-- start of RECORD EXTRACTS --

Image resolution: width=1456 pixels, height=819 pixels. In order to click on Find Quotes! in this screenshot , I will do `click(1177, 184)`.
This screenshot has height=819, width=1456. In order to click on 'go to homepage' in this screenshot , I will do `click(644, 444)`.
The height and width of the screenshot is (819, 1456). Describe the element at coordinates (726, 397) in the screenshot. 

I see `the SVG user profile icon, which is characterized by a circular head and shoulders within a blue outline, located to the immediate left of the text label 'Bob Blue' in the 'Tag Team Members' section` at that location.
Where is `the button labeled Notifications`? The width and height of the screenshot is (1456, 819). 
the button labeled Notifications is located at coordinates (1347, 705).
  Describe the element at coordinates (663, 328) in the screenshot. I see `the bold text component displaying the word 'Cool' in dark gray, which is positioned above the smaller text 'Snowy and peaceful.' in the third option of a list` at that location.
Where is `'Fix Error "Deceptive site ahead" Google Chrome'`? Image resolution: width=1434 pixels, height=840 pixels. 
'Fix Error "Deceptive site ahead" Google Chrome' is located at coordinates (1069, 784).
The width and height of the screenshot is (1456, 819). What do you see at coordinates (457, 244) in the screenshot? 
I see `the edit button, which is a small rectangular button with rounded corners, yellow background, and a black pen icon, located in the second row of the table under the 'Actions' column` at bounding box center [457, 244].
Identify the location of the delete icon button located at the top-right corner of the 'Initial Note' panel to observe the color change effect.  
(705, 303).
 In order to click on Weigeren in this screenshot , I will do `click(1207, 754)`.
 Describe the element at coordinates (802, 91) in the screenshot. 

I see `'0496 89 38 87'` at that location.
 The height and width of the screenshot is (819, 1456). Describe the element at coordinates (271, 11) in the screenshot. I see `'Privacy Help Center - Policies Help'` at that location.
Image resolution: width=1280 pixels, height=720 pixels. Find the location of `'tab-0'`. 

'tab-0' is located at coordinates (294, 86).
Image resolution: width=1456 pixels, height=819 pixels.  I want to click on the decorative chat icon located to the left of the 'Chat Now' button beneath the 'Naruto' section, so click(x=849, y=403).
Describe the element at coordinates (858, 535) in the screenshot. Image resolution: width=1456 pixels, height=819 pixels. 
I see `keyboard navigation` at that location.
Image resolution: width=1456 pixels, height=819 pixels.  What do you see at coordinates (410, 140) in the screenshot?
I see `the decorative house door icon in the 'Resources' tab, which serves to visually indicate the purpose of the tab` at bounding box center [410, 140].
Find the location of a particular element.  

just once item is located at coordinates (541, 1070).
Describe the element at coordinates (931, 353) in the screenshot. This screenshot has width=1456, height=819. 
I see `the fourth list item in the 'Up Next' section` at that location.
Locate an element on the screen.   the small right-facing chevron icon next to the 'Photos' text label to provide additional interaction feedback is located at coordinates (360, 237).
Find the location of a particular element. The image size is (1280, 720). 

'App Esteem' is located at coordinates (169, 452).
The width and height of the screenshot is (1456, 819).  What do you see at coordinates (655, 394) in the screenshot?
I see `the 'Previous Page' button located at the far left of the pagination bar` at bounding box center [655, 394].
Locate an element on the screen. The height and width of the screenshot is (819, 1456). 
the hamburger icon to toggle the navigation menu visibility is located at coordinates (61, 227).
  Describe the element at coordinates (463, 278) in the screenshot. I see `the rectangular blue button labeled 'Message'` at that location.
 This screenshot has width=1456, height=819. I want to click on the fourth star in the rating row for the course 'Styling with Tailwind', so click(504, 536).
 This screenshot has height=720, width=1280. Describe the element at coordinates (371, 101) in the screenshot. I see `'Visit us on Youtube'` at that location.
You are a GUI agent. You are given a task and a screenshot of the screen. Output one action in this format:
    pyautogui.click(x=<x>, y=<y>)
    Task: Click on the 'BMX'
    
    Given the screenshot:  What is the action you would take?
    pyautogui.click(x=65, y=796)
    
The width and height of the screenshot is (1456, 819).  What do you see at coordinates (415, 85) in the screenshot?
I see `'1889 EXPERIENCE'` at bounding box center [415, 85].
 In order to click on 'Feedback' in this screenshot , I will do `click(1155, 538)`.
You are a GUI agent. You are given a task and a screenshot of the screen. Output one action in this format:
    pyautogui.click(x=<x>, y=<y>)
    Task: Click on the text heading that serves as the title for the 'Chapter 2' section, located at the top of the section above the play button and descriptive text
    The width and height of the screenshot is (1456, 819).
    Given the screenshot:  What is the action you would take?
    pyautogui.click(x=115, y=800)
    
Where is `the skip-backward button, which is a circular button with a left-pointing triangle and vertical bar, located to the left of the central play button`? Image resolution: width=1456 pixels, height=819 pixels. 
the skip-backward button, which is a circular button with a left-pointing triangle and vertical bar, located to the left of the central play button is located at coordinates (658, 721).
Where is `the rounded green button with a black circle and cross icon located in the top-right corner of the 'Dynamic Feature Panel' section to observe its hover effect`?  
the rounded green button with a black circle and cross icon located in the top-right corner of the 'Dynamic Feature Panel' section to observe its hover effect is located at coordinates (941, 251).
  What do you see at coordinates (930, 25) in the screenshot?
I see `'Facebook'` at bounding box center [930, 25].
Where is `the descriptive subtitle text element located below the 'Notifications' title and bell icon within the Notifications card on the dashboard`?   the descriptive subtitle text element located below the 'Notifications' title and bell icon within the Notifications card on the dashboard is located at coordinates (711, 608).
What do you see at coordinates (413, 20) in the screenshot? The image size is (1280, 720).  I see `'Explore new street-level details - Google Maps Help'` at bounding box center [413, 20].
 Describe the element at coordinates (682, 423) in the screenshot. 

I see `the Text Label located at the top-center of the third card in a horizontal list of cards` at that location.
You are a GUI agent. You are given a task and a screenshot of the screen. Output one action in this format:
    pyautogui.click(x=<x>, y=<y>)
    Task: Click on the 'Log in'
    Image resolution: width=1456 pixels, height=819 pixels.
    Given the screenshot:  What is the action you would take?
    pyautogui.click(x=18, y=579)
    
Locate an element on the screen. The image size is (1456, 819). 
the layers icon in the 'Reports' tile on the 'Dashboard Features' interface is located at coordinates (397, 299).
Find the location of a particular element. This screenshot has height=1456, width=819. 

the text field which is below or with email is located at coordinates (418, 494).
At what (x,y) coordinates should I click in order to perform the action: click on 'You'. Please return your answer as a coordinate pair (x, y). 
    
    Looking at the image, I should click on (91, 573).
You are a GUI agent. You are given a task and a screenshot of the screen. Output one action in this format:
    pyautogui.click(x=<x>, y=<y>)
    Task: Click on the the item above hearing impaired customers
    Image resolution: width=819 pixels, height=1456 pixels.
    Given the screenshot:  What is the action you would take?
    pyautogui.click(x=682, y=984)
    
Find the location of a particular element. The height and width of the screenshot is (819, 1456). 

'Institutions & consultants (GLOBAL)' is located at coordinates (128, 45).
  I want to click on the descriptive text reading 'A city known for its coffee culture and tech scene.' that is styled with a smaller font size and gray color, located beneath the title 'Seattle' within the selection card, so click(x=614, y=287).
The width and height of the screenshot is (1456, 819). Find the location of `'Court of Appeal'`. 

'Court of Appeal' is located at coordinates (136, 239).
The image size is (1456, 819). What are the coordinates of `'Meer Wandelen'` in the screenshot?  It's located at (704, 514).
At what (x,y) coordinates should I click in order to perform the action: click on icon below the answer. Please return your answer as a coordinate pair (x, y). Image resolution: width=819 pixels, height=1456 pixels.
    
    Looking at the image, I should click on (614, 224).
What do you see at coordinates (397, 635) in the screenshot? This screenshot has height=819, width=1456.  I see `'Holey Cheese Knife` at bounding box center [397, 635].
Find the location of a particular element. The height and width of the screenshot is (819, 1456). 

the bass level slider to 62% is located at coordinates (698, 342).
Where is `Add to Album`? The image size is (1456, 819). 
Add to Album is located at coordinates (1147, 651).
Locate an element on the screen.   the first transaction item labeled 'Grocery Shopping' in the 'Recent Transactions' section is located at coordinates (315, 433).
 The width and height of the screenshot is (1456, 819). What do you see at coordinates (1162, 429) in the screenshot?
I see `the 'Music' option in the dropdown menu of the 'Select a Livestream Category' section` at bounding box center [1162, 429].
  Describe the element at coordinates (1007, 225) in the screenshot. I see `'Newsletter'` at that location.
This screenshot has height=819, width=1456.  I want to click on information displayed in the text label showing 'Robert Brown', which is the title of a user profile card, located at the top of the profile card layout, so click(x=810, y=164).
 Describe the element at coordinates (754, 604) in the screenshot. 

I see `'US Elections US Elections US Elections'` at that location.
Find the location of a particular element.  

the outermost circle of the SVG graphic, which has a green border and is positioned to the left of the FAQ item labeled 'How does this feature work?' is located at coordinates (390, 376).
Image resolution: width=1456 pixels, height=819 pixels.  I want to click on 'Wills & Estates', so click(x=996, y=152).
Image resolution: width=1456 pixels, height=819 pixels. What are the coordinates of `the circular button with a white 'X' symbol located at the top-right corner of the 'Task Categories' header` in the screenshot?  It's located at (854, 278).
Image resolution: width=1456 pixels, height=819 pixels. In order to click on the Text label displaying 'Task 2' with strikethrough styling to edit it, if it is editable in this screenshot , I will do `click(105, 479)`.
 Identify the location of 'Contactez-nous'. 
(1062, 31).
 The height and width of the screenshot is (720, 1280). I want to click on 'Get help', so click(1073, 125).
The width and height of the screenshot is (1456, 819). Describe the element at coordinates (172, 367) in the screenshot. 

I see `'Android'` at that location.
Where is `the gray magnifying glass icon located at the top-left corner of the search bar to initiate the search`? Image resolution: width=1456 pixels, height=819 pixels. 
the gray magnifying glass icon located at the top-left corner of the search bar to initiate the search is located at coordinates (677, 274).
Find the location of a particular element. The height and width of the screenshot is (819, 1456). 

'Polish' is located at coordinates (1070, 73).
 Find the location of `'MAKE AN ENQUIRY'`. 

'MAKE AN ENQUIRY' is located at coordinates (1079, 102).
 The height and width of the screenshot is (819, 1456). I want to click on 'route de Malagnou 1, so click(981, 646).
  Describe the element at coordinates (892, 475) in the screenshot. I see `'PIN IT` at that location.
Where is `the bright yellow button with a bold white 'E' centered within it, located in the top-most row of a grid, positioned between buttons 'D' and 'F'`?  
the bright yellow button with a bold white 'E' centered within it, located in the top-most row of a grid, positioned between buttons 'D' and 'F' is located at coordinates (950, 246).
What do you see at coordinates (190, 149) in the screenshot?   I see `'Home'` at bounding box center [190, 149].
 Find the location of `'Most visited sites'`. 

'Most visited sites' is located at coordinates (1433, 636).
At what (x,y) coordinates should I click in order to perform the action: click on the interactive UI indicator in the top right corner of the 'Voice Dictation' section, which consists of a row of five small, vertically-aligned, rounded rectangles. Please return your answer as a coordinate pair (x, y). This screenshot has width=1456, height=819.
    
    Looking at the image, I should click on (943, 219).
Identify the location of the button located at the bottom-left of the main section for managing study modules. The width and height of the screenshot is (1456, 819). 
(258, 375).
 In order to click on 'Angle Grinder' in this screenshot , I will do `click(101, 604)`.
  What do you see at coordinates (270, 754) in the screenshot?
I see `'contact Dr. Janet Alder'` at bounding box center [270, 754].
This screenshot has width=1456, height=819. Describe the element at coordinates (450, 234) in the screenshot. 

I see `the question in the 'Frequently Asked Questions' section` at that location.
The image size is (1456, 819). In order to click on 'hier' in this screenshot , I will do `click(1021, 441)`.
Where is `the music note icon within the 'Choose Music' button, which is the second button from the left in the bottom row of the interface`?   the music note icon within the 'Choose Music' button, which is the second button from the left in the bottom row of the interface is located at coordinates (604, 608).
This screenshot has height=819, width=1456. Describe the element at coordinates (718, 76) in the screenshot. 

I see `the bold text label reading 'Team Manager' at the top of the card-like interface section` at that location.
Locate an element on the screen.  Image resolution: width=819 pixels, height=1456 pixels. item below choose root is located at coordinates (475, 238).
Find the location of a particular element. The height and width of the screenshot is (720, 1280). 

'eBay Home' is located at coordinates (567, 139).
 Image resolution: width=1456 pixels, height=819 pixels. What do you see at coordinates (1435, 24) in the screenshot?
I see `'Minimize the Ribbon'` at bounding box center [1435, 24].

-- end of RECORD EXTRACTS --

## WHAT YOU HAVE TO DO
Duplicate the data from the line with "I want to click on the descriptive" to the line with "The image size is (1456, 819). What", keeping every character unchanged.

## RESULT OF THIS TASK
  I want to click on the descriptive text reading 'A city known for its coffee culture and tech scene.' that is styled with a smaller font size and gray color, located beneath the title 'Seattle' within the selection card, so click(x=614, y=287).
The width and height of the screenshot is (1456, 819). Find the location of `'Court of Appeal'`. 

'Court of Appeal' is located at coordinates (136, 239).
The image size is (1456, 819). What are the coordinates of `'Meer Wandelen'` in the screenshot?  It's located at (704, 514).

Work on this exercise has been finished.